5 pães de água




Os 4 empregados da pastelaria faziam apostas e disputavam entre eles o direito a atender aquela cliente. Vinha todos os dias da semana de trabalho, à mesma hora, e pedia sempre a mesma coisa. Não se tratava de uma cliente jovem e deslumbrante, nem de uma cliente cujo corpo e roupas fizessem parar o trânsito. Quando ela entrava na pastelaria, à procura de uma mesa disponível, o barulho das conversas e do manuseamento de loiça continuava no mesmo tom e ninguém desviava o olhar do seu galão e pastel para a observar. Apesar de ser discreta, a educação e o sorriso com que brindava o empregado que a atendia eram um prazer acrescido ao seu trabalho diário na pastelaria do centro da cidade.

Apresentava ao empregado o saquito de pano, feito por um dos filhos no ATL na escola primária, e pedia: 5 pães de água clarinhos para levar e mais 1 pão de água com manteiga para comer agora. Era sempre o mesmo, dia após dia. Tirava da mochila um livro e começava a ler.

E era precisamente no livro que residia a curiosidade dos empregados da pastelaria. Enquanto a atendiam e serviam, espreitavam o livro, procurando saber o título e se a leitura ia avançada. Todos queriam ser os primeiros a conhecer e a divulgar aos colegas um novo livro. Era como se fosse um jogo. Já muitos livros tinham sido lidos naquela pastelaria por aquela cliente, uns mais volumosos, outros fininhos, alguns de bolso, outros de capa dura, de autores estrangeiros, mas sobretudo muitos de autores portugueses e isso tinha atraído a atenção e curiosidade dos empregados. Até já conheciam alguns escritores recorrentes. Volta e meia lá aparecia mais um livro do autor X, ou do Y, muitas vezes do autor Z! Que livro estaria agora a ler?! Já teria terminado o anterior e começado a ler um livro novo?!

Esta espécie de jogo, tacitamente assumida e aceite por todos os intervenientes, tinha como consequência que às segundas-feiras, mesmo com a pastelaria completamente cheia de clientes, aquela cliente era atendida em tempo recorde. Independentemente do estado de avanço na leitura detetado na sexta-feira, o fim de semana poderia ter sido muito produtivo e na segunda-feira já estar a ler um novo livro, que queriam descobrir qual era. Por outro lado, nos dias após ser constatado o início da leitura de um novo livro e enquanto o volume das folhas à direita fosse superior ao volume das folhas à esquerda enquanto a cliente o lia, a pressa para a atender já não era notória, apesar de ser sempre atenciosamente e muito bem servida.

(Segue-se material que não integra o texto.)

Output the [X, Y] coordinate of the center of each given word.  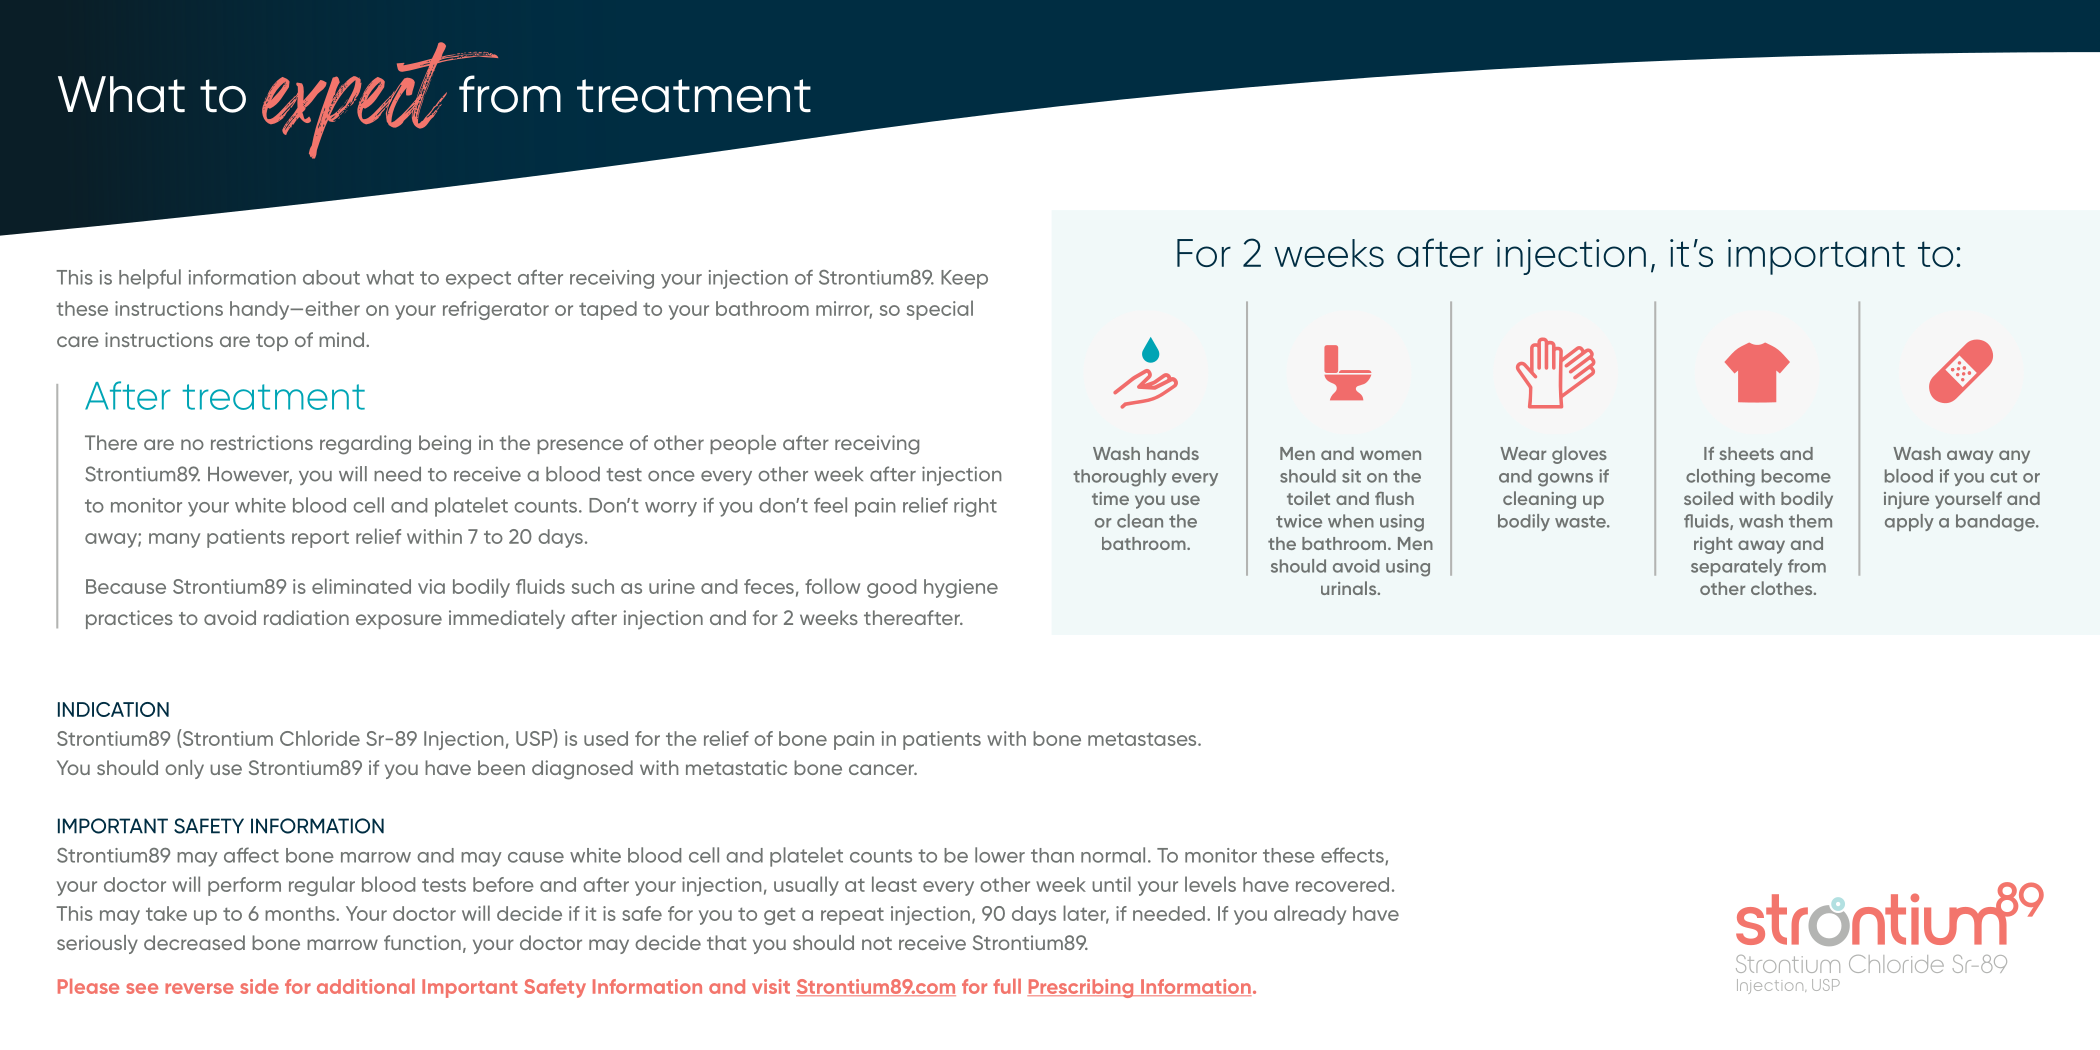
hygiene [961, 588]
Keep [964, 279]
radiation [306, 617]
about [331, 277]
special [940, 310]
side [259, 986]
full [1007, 986]
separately [1737, 567]
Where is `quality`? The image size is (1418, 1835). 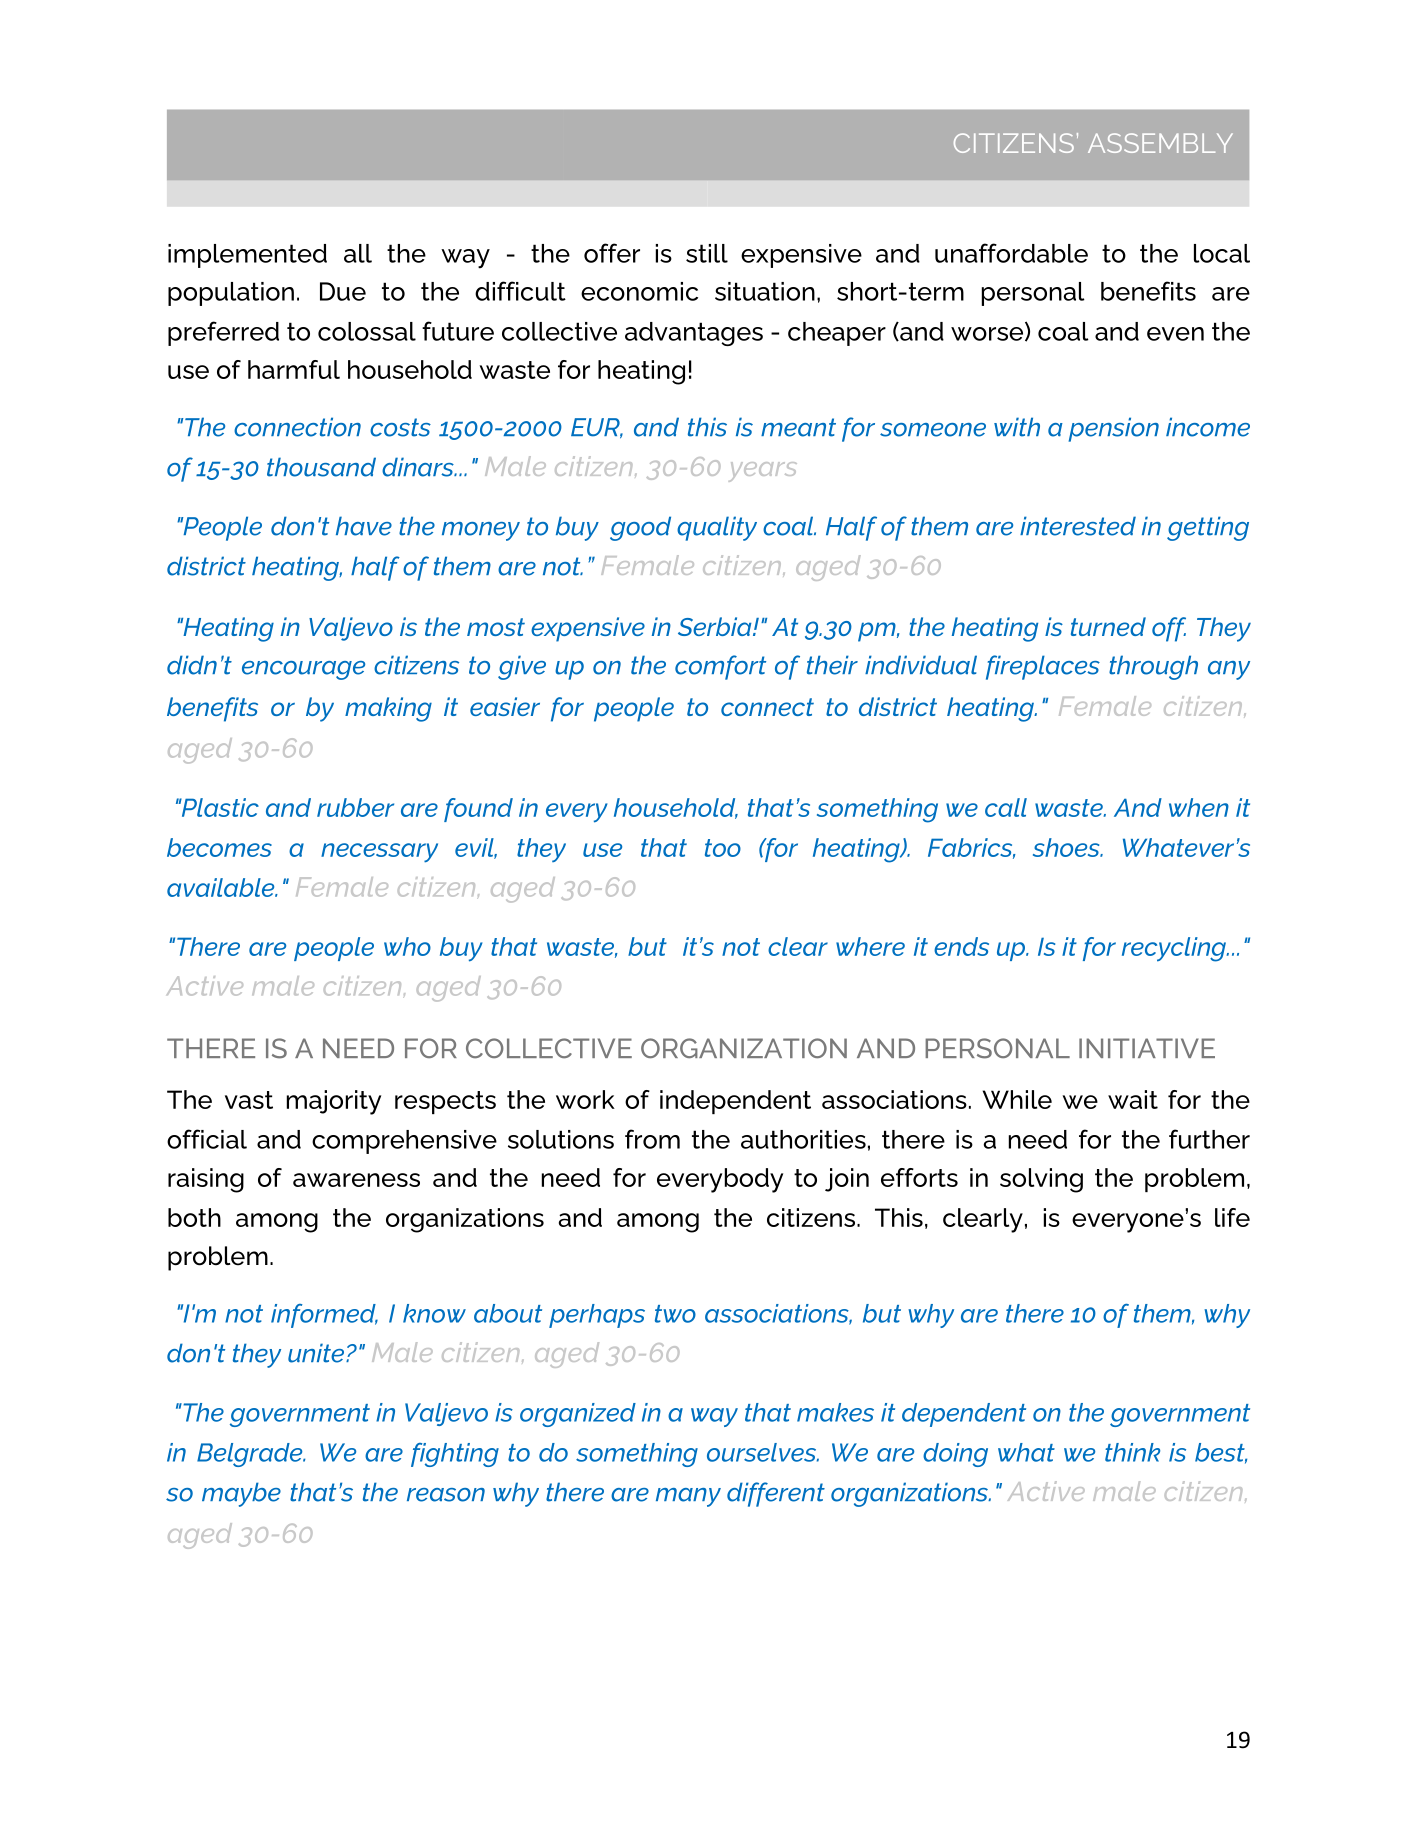 quality is located at coordinates (717, 528).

Para além da simpatia, do sorriso, da certeza do pedido, do saco de pano para o pão e da incógnita do livro, os 4 empregados da pastelaria gostavam de tentar perceber pelas expressões da cliente o tipo de livro que lia. Enquanto segurava o pão com uma mão, com cuidado para que a manteiga derretida no pão acabado de sair do forno não pingasse, com a outra mão segurava o livro, lia e no seu rosto iam aparecendo expressões reveladoras. Por vezes divertida, quase gargalhava em voz alta, noutras situações esbugalhava os olhos, ou franzia a testa, torcia o nariz e revirava os olhos. Já tinham reparado que naturalmente sorria enquanto lia, sinal que o livro lhe estava a dar prazer, mas também já lhe tinham vislumbrado os olhos brilhantes, com lágrimas...

Terminava de comer o pão e continuava a ler, abstraindo-se dos barulhos e movimentos em sua volta. Era só ela e a história do livro. Chegada a hora de se ir embora fechava o livro e suspirava, voltando o mundo real. Os empregados viam-na sair, levando o saquito de pano com os 5 pães de água e também eles voltavam ao mundo real. No ar ficava o aroma a pão acabado de cozer e a expectativa de um novo livro no dia seguinte.